Exercises to Maintain Short-Term Memories
There are a number of exercises that can be used to help to improve the student’s ability to recall information.
In many cases, these exercises can be performed quickly, without interfering with the individual’s ability to carry out any other work over the course of the day.
It is generally accepted that short-term memory can only store a very limited amount of information.
Many scientists believe that no more than seven discrete pieces of information at any time. “Chunking” allows the individual to separate out larger amounts of information into discrete bits of information that are more amiable to being transferred to long-term memory storage.
For example, a 10-digit phone number can be converted into three chunks of information: the area code, first three digits and last four digits.
The same can be done for many other items of information.
By practicing this chunking, or dividing larger amounts of information into a smaller number of information segments, the individual can improve their ability to remember information while also improving their organizational skills.
Mnemonic devices are a method used to associate information with vibrant imagery that lends itself to being easily remembered.
Most commonly seen in verbal and written mnemonic devices, this can also be used by creating a striking image that is associated with the fact in question.
For example, astronomers have long used the mnemonic “Oh Be A Fine Girl, Kiss Me!” to remember the various types of stars.
By creating this imagery, whether it is verbal or visual, an individual can improve their memory retention while also creating an amusing game.
Developing Mental Associations
This exercise works on the fact that our memory is all interconnected.
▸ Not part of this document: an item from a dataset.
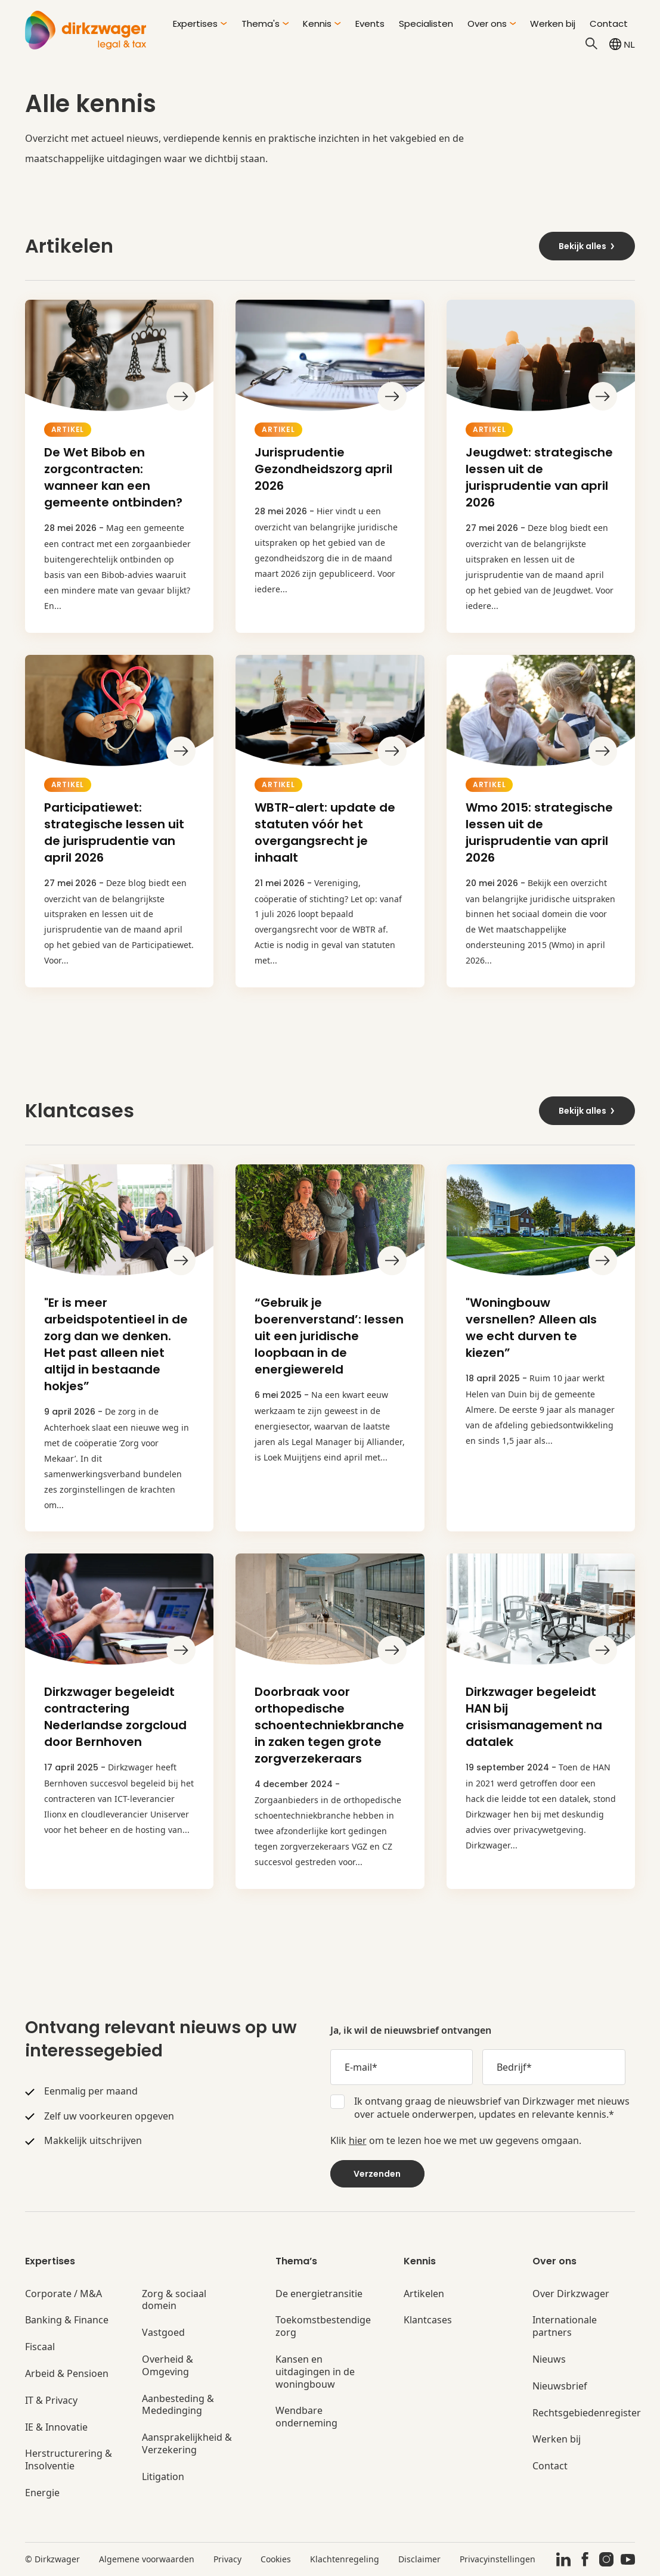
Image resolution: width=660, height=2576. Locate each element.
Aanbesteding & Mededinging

Trying to remember a single fact in isolation can be tremendously difficult when compared to trying to remember it in association with other facts.
This exercise involves trying to “link” any memories we have with other information.
For example, thinking about a home address would include all of the other memories associated with that home, such as family members, the neighborhood, and even such information as the color of the home’s mailbox.
When a fact is forgotten, this method can be effectively used to try and regain the memory, by “working around the fringes” and thinking of any other facts that are associated with the memory.
In fact, sometimes these exercises can help restore memories that the individual didn’t even realize he or she had.
One of the most effective exercises for improving short-term memory retention is also the simplest. Repeating a fact over and over again gives it a chance to become fixed in the individual’s memory.
By creating an exercise where one repeats a new phone number five or more times after getting it an individual can drastically reduce the probability that the memory will be forgotten.
This can be especially useful when combined with exercises such as breaking the information up into chunks or associating it with other memories.
An often-ignored exercise is simply focusing on the material at hand. Our modern society is full of distractions, from text messaging to the Internet.
By taking time to focus on noting and thinking about new information, an individual can dramatically improve his or her chances of retaining it over the long term.
Not only does this method improve the brain’s memory memory-retention, but it can also give individuals a badly needed moment to rest and consider the events of the day.
The brain is a truly incredible organ, but sometimes it does need a bit of help to ensure that all the information we gather through the course of the day is retained.
By using these simple exercises, it is possible to ensure that the myriad memories received over the course of the day will find their way safely to the brain’s long-term storage.